Mr. Grayson testified at trial and acknowledged that he had a significant criminal history consisting of felony theft, robbery, sale of cocaine, and two misdemeanor thefts. Mr. Grayson explained that he had known the defendant “since [he was 12, 13]” years old. Mr. Grayson testified that in July 1998, the defendant approached him “with a proposition” to rob a house believed to be a drug house based on the constant “in and out

-2- traffic.” Mr. Grayson testified that they watched the house for weeks. He confirmed that he knew Mr. Jackson prior to the offenses. Mr. Grayson testified consistently with the victims’ accounts of the offenses. He explained that when he and the defendant could not find any money or drugs, the defendant became agitated and said that he wanted to “bust somebody that night.” Mr. Grayson explained this meant that the defendant wanted to shoot someone. According to Mr. Grayson, the defendant ordered him to watch the victims while the defendant searched the back room of the house. Mr. Grayson recalled that the defendant returned from a back room with baggies, scales, and jewelry. Mr. Grayson testified that the still-angry defendant put a white blanket over Mr. Rogers’ head and moved Mr. Rogers to the bathroom. Mr. Grayson testified that he then left the home because he had agreed to participate in “a robbery, not [take] part [in] a murder.”

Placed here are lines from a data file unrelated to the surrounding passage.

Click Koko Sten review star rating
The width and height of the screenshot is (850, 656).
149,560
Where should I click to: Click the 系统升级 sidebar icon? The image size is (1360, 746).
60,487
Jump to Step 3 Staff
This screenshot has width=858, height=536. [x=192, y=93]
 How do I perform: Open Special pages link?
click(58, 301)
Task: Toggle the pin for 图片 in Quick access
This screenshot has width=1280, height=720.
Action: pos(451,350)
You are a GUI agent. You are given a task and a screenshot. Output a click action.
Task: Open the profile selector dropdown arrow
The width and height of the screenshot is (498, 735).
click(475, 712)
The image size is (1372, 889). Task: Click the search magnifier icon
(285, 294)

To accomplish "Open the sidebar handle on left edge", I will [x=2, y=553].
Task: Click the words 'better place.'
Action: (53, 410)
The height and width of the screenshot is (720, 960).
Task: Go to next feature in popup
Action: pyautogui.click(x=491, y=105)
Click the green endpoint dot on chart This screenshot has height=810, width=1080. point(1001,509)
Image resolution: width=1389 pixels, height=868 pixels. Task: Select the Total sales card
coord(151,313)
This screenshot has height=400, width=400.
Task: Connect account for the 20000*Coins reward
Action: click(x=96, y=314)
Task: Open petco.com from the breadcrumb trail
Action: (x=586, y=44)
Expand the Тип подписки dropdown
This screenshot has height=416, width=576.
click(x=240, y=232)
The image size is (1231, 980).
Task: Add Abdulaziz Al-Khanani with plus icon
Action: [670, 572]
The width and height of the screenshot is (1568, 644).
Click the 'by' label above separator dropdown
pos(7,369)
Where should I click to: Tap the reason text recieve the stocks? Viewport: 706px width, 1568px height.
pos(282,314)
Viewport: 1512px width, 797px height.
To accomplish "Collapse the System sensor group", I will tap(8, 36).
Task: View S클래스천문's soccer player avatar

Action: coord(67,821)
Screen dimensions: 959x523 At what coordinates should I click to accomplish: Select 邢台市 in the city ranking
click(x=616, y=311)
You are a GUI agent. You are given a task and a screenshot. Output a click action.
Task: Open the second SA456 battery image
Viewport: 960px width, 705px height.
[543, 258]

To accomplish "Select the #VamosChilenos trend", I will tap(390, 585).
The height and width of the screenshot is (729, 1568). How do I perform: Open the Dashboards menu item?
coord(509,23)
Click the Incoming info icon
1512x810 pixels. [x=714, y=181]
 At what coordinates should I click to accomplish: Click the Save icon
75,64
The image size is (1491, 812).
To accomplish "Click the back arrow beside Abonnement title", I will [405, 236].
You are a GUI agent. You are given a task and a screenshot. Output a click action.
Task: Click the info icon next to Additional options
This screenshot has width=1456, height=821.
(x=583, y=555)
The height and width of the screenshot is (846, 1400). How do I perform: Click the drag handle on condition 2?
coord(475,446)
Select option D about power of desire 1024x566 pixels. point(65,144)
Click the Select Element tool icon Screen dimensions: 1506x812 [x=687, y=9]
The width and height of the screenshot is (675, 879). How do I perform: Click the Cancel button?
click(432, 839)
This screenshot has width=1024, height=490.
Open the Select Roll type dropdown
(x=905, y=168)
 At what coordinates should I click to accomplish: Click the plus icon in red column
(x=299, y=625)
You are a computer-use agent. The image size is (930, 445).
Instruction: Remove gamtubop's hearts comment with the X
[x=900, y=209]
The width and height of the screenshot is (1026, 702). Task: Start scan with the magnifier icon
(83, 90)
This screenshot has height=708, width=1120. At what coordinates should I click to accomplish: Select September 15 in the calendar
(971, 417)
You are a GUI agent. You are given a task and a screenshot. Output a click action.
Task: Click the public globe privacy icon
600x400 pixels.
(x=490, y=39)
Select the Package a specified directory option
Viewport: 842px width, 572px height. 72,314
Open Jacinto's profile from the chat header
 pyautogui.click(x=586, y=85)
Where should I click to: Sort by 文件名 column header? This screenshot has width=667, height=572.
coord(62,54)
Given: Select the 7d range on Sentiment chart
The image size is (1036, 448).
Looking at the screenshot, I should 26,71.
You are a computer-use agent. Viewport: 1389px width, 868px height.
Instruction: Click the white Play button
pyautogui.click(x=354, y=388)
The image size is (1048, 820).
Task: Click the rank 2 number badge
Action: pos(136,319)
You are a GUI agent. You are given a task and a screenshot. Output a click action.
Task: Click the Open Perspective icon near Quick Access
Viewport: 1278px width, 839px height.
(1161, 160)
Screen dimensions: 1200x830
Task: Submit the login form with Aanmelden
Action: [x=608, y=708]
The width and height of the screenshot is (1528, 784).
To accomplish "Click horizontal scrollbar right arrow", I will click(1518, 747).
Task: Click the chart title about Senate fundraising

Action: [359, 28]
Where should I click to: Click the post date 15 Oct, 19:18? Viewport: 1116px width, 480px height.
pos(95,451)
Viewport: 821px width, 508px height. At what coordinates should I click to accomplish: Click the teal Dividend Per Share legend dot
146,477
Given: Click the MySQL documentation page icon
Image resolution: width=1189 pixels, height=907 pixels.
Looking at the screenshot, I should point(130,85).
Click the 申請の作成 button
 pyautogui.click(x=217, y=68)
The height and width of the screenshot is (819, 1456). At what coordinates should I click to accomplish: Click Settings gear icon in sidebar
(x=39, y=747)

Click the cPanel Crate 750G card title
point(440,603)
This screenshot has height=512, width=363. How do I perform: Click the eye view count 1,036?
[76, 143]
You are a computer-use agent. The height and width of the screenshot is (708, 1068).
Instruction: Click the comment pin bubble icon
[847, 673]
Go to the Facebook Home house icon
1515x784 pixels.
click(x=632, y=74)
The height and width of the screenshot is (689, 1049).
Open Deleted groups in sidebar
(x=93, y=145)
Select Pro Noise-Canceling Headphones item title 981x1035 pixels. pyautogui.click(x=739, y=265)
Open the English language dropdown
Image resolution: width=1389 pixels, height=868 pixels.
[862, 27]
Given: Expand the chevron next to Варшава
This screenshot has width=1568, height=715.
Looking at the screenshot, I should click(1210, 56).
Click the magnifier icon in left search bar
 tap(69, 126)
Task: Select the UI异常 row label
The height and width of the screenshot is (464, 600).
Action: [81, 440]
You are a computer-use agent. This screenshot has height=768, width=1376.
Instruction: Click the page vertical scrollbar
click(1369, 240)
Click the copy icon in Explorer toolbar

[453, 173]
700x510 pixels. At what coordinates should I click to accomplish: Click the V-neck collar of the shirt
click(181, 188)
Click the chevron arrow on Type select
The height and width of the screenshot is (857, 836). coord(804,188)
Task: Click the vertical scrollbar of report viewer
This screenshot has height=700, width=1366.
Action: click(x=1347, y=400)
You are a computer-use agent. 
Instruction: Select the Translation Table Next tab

Mr. Grayson testified that later that same morning, the defendant “pulled up on [Mr. Grayson] in a [junkie’s] car.” The defendant told Mr. Grayson not to run or he would shoot him. Mr. Grayson complied with the defendant’s instructions. Mr. Grayson testified that the defendant took him to a crack house on Davenport Street where the defendant ultimately tied Mr. Grayson to a chair and tortured him for hours. Mr. Grayson recalled that he was pistol-whipped and forced to consume crack cocaine and dog feces. Mr. Grayson believed that the defendant was angry because Mr. Grayson had left Mr. Rogers’ home earlier that day. Eventually, Mr. Grayson was able to escape by unlocking a window and jumping out of the house. He admitted at trial that he was hoping for a “time cut” or a reduction on the sentence he would receive for his involvement in the aggravated robbery offenses if he testified truthfully.

On cross-examination, Mr. Grayson revealed that he lived with Lewis “Two- Hype” Buchanan and Gabriel Buchanan “off and on” and had a set of keys to the Buchanan brothers’ house. Although the Buchanan brothers paid the rent, the house was leased under an unknown “junkie’s” name. During cross-examination, Mr. Grayson could not confirm the Buchanan brothers’ exact address or the specific street he was walking on when the defendant forced him into his car. Mr. Grayson testified, however, that the Buchanan brothers’ house was the same house where he was tortured by the defendant.

On March 11, 2005, investigators contacted Kelvin Ellison who was, at the time, incarcerated for attempted aggravated robbery and a federal probation violation. A recording of his interview was played for the jury at trial. At the onset of the interview, the investigators told Mr.